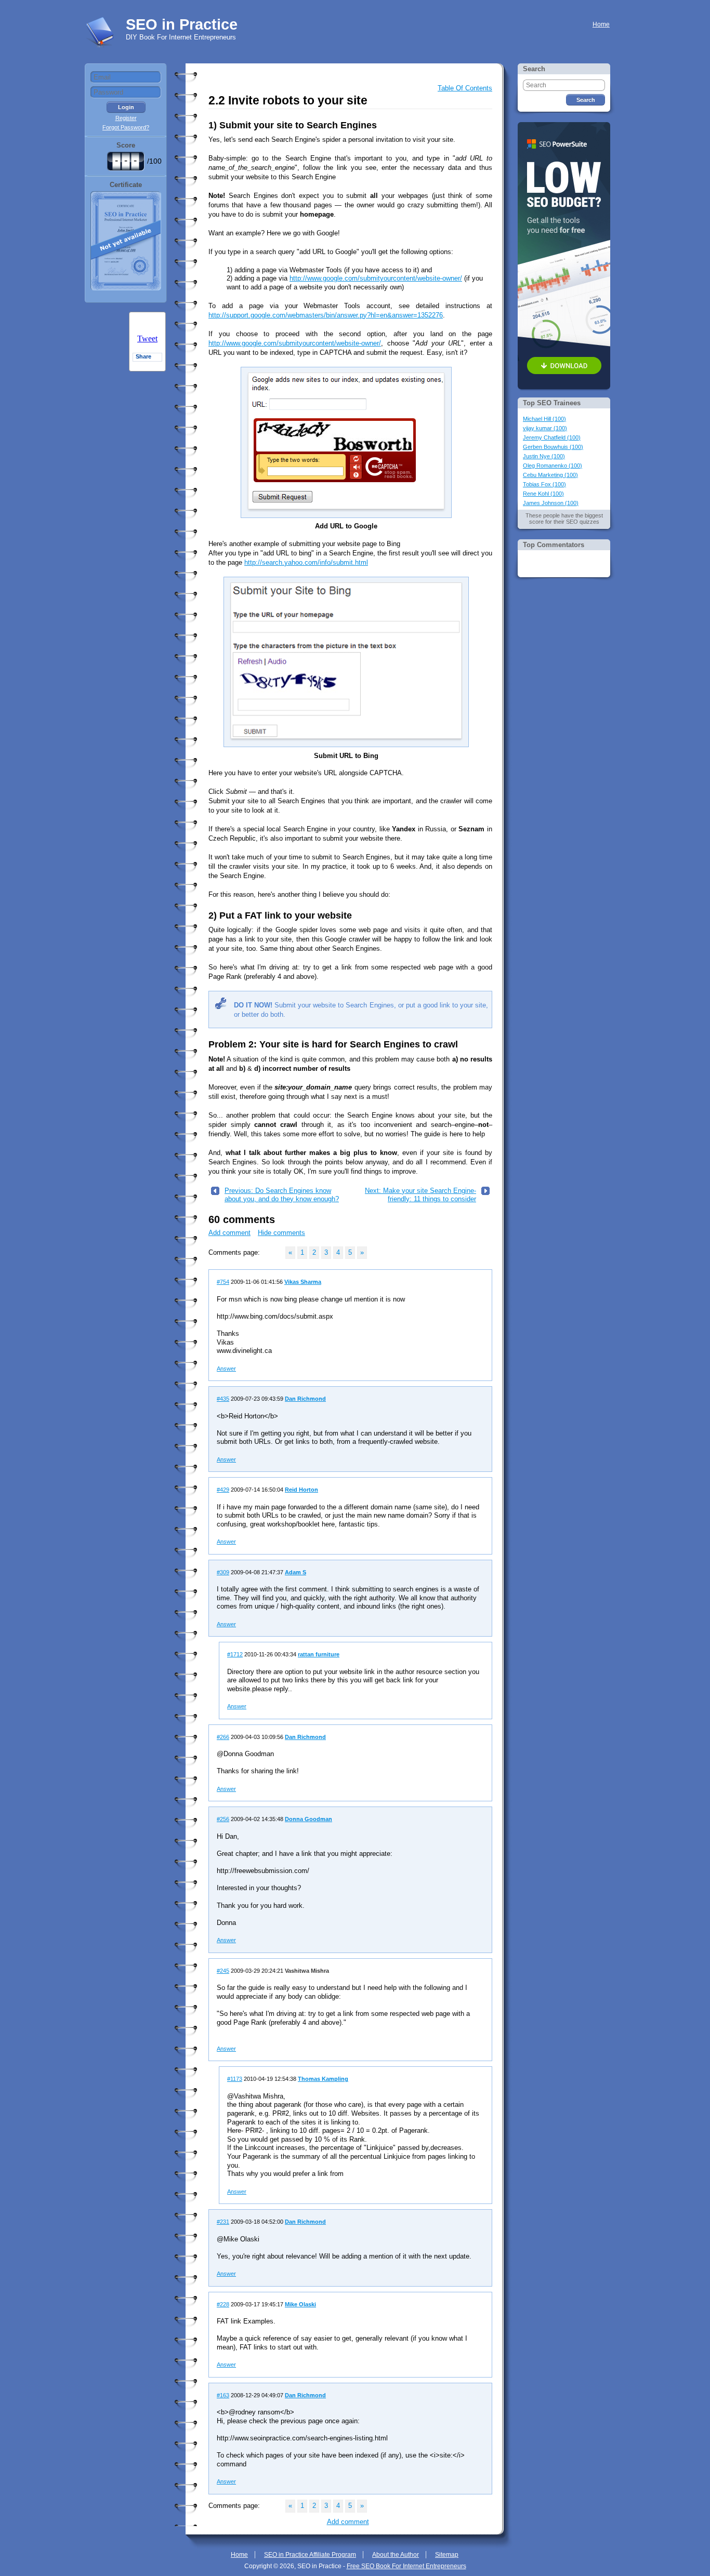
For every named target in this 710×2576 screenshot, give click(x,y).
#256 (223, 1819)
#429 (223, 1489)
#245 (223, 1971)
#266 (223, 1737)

• **Task prompt**: Restate the whole listing word for word. Omit the pictures.

• **Answer for the task**:
For every named target in this 710×2576 screenshot, give click(x,y).
#256 (223, 1819)
#429 (223, 1489)
#245 (223, 1971)
#266 (223, 1737)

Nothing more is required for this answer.